Hikmet kelimesinin ‘derin anlayış sahibi olma, dinin inceliklerini bilme’

anlamı yönünden ‘fıkh’ kelimesiyle,

* Her şeyi yerli yerine koyma, eşyayı ait olduğu yere koyma anlamı yönünden ‘adalet’ kavramıyla,

* Anlamak ve bilmek, idrak etme, vakıf olma manası yönüyle ‘ilm’ kavramıyla,  

* Kalbin anlama, kavrama, bilme, görme gücü, derûnî his, iç bakış, bir şeyin üç yüzüne vakıf olma, sağduyu manalarındaki ‚basiret’ kavramıyla,

* İnsanı batıl ve çirkin şeylere uymaktan sakındıran, meneden akıl manasına gelen ‚nüha’ kavramıyla (Tâha, 20/54, 128)

* İnsanı her türlü gayri ahlâki fiil ve davranışlardan alıkoyan, başkasına bir şeyi yasaklayan, engel olan akıl anlamında  ‚hıcr’ kavramıyla. (Hıcr kavramı insan için düşünceyi, tedbiri tavsiye edip, kötü ve aşırı söz ve davranışlardan sakındamyı ifaede ettiği için hikmet kavramıyla alakası bulunmaktadır.)

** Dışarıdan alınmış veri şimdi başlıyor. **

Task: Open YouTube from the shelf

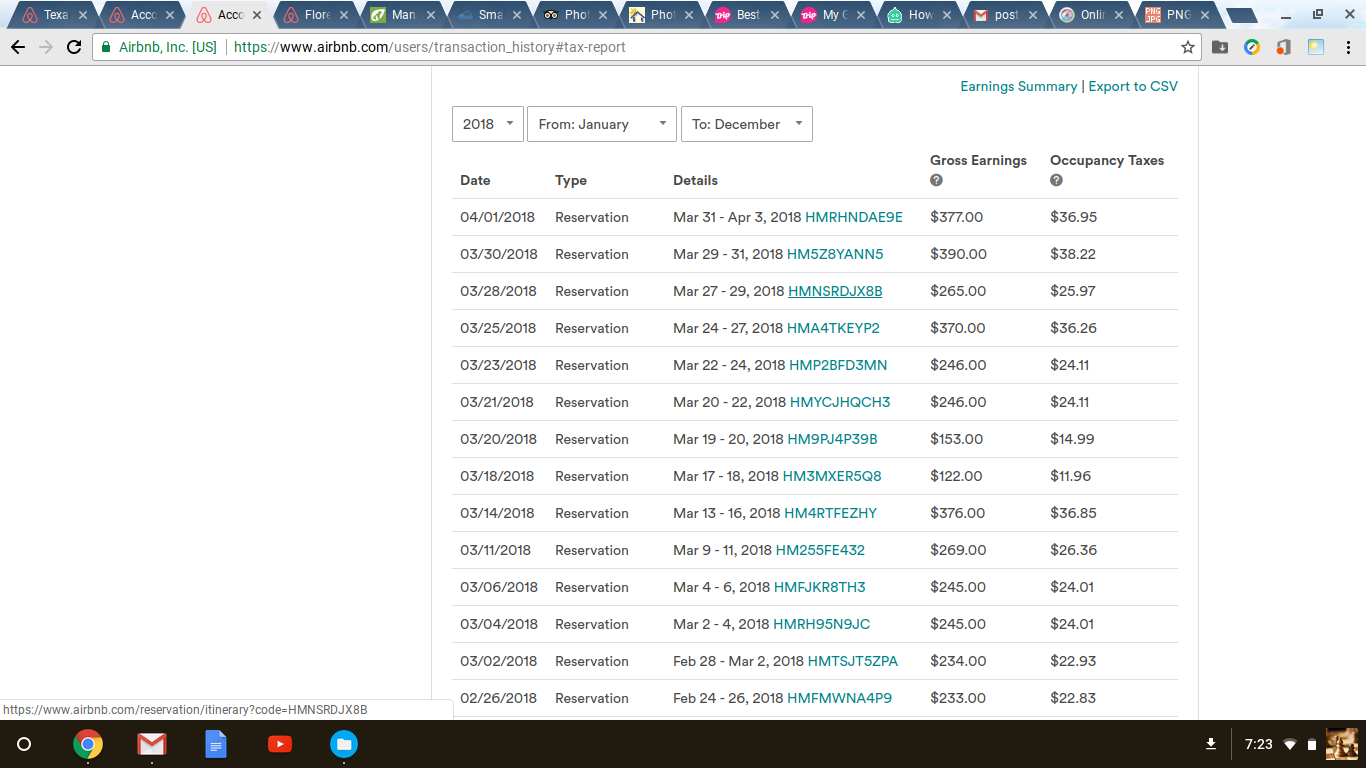Action: (280, 744)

*  Bir şeyi bilmek, derinlemesine kavramak, maharet ve ustalık, bilinen bir bilgiden bilinmeyen bir bilgiye ulaşmak, bir eyi ve sözü illet ve hikmetiyle zevkine vararak anlamak ve hatta tatbik edecek surette anlamak manasındaki ‚fıkıh’ kavramıyla,

* Bir şeyi kalp ile bilmek, anlamak, akletmek veya muhatabın lafzında mana tasavvur etmek manasındaki ‚fehme’ kavramıyla,

* Hakkı batıldan, şerri hayırdan, iyiyi kötüden, helali haramdan ayırmak, zıt değerlere  sahip şeylerin birbirinden seçilip ayrılmasını sağlayan ölçü manasındaki ‚furkan’ kavramıyla,

* Bir şeyi eserine bakarak derin düşünerek anlamak, tefekkür etmek manasındaki arafe fiilinden türeyen ‚marifet’ kavramıyla.

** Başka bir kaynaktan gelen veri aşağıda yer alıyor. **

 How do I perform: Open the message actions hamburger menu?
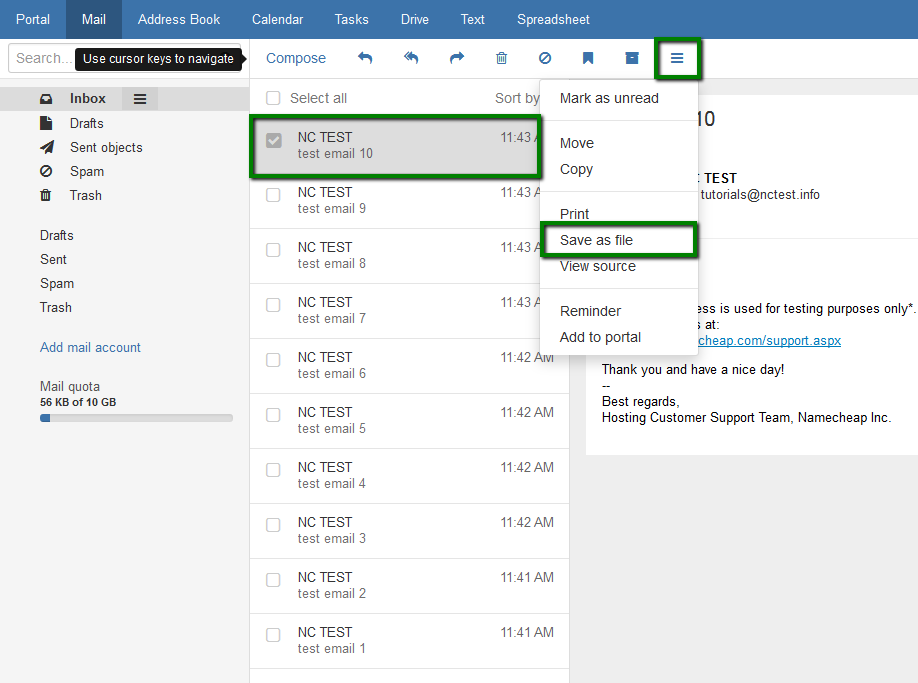tap(678, 58)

* Bir işin sonucunu başınada hesap etmek, bir işin arkasını görerek hareket etmek, geleceğe yönelik olarak düşünmek manasındaki ‚tedebbür’ kavramıyla,

* Bilmek, duyularla idrak etmek, hissetmek ve anlamak manalarına gelen ‚şuur’ kavramıyla,

* İnsanın kendisini Allah’ın korumasına koyarak, ahirette zarar verebilecek şeylerden titizlikle korunmak, hayır işlere sarılmak manasındaki ‚takva’ kavramıyla,  (Takvanın kendisi bilginin (ma’rifetin) ve salih amelin ürünüdür.)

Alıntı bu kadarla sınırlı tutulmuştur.